U Mad Bro?
Oh Mittens! Fresh off schooling President NOBAMA in the first debate through his devastating combo of shrieking, lying, and threatening to murder Big Bird, Mitt Romney was once again locked, loaded (I don’t mean $$$), and ready to Bain Capital the shit out of Barack Obama.
Are you ready to rumble, America?
Good because just like any presidential debate worth its weight in rude interruptions and awkward pauses, records will be smashed (officially the most black people Romney has ever talked to in a night!), positions will be clarified (in Mitt’s case, missionary style only!), moderators will be sacrificed, ladies will be put in their places (inside three-ring notebooks), and most importantly, internet memes will be created.

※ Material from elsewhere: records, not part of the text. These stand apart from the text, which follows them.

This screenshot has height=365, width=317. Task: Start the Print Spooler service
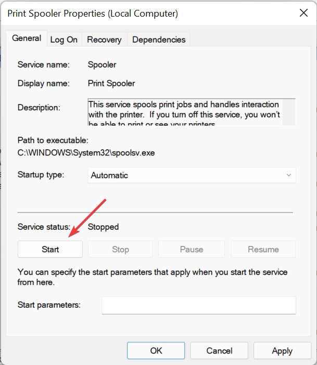[50, 249]
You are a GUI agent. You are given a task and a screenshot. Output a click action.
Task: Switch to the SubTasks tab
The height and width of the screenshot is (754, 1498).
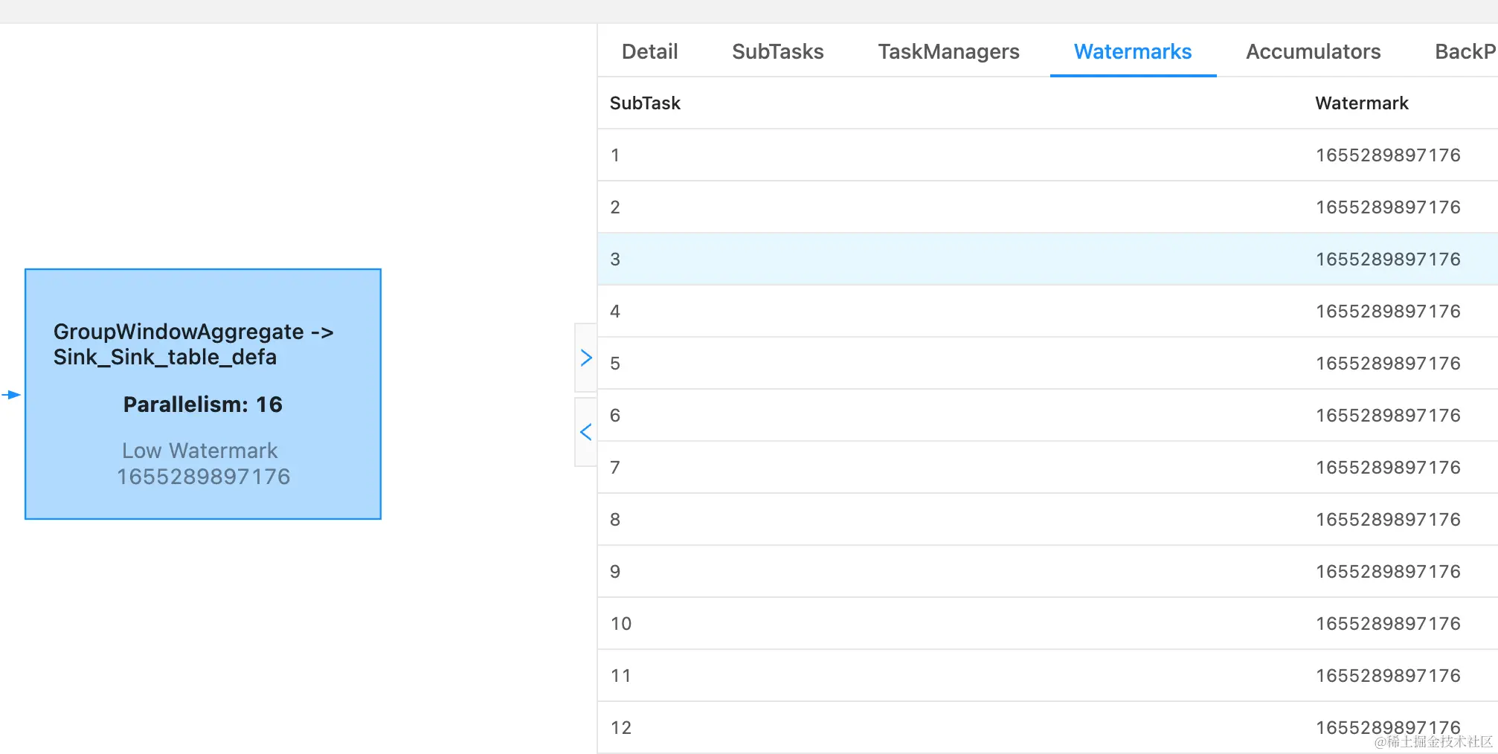[777, 51]
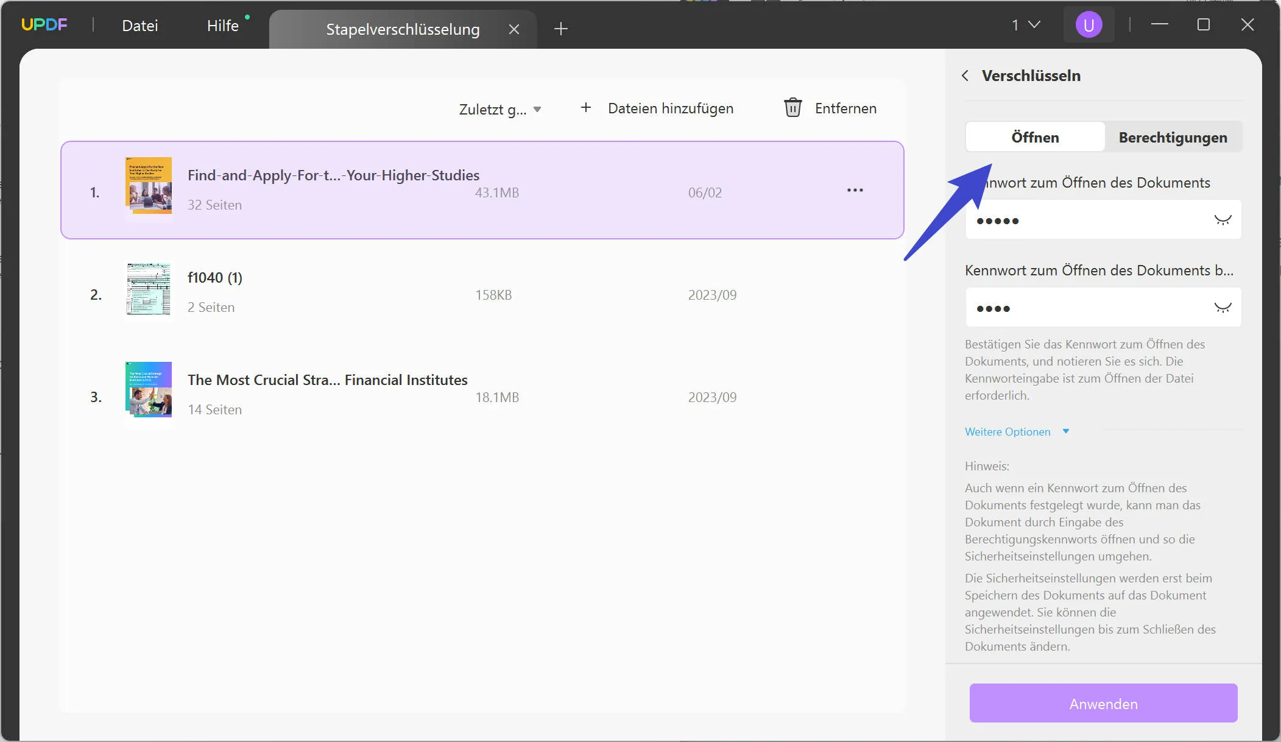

When the candidates weren’t too busy talking over each other, Mitt Romney was his usual stuttering mess, making weird, unsupported claims about how he totally supports chick workers having access to slut pills even if they work at holy places of God like chick-fil-A, and also blah blah, something about women and binders…
“We took a concerted effort to go out and find women who had backgrounds that could be qualified to become members of our cabinet,” Romney said in response to President Obama’s touting of the Lilly Ledbetter Fair Pay Act. “I went to a number of women’s groups and said, ‘Can you help us find folks,’ and they brought us whole binders full of women.”
Sorry Beyoncé, but in that case, Ladies, better put three rings on it!
After all, Mitt Romney knows they don’t call them TrapHER KeepHERs for nothing.